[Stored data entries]
>>>>>
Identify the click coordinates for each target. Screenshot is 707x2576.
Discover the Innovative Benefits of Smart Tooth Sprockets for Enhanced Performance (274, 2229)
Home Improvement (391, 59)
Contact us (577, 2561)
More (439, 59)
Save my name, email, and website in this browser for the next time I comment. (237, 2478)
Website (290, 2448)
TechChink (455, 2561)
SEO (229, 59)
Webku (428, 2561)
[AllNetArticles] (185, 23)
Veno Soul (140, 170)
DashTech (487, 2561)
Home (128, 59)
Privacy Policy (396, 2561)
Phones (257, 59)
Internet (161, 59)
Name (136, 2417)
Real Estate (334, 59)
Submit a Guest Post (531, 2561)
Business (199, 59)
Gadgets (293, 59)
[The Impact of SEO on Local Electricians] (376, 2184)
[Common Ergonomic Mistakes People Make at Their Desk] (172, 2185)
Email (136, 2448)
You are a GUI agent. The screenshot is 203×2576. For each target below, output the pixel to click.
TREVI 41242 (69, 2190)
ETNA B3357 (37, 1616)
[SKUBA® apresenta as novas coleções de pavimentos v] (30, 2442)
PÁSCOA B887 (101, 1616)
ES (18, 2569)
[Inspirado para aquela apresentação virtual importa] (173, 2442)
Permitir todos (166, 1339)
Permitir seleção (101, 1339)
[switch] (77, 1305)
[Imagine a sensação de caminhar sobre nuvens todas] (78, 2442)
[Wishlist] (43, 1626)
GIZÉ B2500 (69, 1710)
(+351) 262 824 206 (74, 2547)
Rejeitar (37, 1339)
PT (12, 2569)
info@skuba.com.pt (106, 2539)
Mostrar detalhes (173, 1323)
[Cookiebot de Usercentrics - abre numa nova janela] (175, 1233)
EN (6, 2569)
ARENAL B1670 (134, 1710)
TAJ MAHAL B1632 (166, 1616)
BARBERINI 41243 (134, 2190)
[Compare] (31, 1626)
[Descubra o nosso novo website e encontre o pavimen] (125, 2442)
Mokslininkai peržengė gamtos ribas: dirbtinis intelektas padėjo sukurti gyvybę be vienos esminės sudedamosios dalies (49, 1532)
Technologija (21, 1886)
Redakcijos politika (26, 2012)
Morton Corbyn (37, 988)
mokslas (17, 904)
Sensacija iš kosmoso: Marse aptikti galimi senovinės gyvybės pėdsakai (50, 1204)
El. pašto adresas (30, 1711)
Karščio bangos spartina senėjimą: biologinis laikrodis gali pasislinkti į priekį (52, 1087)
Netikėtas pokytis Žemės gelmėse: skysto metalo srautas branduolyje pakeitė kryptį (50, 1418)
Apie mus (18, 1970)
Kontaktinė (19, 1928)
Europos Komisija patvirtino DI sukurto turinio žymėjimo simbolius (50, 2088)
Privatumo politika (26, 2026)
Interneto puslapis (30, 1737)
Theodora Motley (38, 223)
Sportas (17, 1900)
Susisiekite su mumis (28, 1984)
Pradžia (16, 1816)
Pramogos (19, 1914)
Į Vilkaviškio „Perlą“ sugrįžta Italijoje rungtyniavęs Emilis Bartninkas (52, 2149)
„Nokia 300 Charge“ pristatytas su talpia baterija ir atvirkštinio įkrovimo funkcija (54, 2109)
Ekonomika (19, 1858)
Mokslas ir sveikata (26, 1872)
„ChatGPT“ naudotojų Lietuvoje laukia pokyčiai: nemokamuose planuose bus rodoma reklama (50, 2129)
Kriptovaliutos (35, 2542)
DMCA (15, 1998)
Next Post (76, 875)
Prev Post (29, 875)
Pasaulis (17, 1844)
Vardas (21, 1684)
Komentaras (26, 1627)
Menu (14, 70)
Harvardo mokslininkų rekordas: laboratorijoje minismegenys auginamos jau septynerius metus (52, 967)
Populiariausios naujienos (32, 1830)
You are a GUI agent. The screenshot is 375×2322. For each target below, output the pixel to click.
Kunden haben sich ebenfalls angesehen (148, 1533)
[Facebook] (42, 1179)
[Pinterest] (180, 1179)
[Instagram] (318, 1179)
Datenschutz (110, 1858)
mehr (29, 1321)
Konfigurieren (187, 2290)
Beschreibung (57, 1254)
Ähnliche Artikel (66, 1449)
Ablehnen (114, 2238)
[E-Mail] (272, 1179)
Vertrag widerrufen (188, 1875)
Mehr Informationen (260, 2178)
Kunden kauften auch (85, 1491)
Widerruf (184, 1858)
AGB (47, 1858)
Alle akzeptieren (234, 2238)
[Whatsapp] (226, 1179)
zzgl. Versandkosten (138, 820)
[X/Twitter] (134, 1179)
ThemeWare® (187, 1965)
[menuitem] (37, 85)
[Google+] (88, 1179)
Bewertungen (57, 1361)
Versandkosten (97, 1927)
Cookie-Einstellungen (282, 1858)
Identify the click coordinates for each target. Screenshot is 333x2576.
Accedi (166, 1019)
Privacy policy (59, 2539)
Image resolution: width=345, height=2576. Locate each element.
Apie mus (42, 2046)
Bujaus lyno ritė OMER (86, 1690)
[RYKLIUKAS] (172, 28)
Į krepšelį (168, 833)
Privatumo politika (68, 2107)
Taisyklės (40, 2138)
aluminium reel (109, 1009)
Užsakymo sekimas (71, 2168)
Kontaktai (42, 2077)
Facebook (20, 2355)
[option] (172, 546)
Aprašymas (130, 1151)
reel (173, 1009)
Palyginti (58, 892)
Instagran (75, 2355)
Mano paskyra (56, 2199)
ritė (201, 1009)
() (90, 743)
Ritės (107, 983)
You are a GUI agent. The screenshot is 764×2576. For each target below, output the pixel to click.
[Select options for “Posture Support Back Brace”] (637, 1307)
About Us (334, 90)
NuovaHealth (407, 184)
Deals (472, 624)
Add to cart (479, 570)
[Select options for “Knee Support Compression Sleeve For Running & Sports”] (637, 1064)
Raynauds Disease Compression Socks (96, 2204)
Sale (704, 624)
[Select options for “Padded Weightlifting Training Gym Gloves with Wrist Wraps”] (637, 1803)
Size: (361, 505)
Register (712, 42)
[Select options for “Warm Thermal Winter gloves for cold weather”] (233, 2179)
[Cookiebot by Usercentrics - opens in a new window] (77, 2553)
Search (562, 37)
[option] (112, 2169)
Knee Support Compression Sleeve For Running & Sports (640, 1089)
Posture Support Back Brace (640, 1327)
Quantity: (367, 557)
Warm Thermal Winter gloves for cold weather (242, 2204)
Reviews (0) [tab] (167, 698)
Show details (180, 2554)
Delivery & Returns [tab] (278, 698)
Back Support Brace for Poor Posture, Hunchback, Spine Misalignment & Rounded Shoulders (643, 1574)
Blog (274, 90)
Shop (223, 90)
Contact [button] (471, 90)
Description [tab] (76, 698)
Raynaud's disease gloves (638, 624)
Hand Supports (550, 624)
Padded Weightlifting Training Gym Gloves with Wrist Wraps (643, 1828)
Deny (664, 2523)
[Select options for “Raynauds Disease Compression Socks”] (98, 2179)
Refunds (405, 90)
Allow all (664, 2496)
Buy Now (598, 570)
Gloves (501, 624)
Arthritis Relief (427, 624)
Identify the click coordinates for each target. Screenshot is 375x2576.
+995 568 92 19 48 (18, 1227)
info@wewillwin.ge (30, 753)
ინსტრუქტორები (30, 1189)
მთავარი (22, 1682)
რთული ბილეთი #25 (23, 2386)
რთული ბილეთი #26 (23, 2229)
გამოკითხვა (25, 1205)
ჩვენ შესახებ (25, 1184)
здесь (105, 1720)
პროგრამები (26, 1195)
<<<<<
Work required | Your answer should consist of the lines from the line with "You are a GUI agent. The screenshot is 203×2576." to the line with "Mokslas ir sveikata (26, 1872)" above, repeated exactly, both ends included.

Written solution |
You are a GUI agent. The screenshot is 203×2576. For each target below, output the pixel to click.
TREVI 41242 (69, 2190)
ETNA B3357 (37, 1616)
[SKUBA® apresenta as novas coleções de pavimentos v] (30, 2442)
PÁSCOA B887 (101, 1616)
ES (18, 2569)
[Inspirado para aquela apresentação virtual importa] (173, 2442)
Permitir todos (166, 1339)
Permitir seleção (101, 1339)
[switch] (77, 1305)
[Imagine a sensação de caminhar sobre nuvens todas] (78, 2442)
[Wishlist] (43, 1626)
GIZÉ B2500 (69, 1710)
(+351) 262 824 206 (74, 2547)
Rejeitar (37, 1339)
PT (12, 2569)
info@skuba.com.pt (106, 2539)
Mostrar detalhes (173, 1323)
[Cookiebot de Usercentrics - abre numa nova janela] (175, 1233)
EN (6, 2569)
ARENAL B1670 (134, 1710)
TAJ MAHAL B1632 (166, 1616)
BARBERINI 41243 (134, 2190)
[Compare] (31, 1626)
[Descubra o nosso novo website e encontre o pavimen] (125, 2442)
Mokslininkai peržengė gamtos ribas: dirbtinis intelektas padėjo sukurti gyvybę be vienos esminės sudedamosios dalies (49, 1532)
Technologija (21, 1886)
Redakcijos politika (26, 2012)
Morton Corbyn (37, 988)
mokslas (17, 904)
Sensacija iš kosmoso: Marse aptikti galimi senovinės gyvybės pėdsakai (50, 1204)
El. pašto adresas (30, 1711)
Karščio bangos spartina senėjimą: biologinis laikrodis gali pasislinkti į priekį (52, 1087)
Netikėtas pokytis Žemės gelmėse: skysto metalo srautas branduolyje pakeitė kryptį (50, 1418)
Apie mus (18, 1970)
Kontaktinė (19, 1928)
Europos Komisija patvirtino DI sukurto turinio žymėjimo simbolius (50, 2088)
Privatumo politika (26, 2026)
Interneto puslapis (30, 1737)
Theodora Motley (38, 223)
Sportas (17, 1900)
Susisiekite su mumis (28, 1984)
Pradžia (16, 1816)
Pramogos (19, 1914)
Į Vilkaviškio „Perlą“ sugrįžta Italijoje rungtyniavęs Emilis Bartninkas (52, 2149)
„Nokia 300 Charge“ pristatytas su talpia baterija ir atvirkštinio įkrovimo funkcija (54, 2109)
Ekonomika (19, 1858)
Mokslas ir sveikata (26, 1872)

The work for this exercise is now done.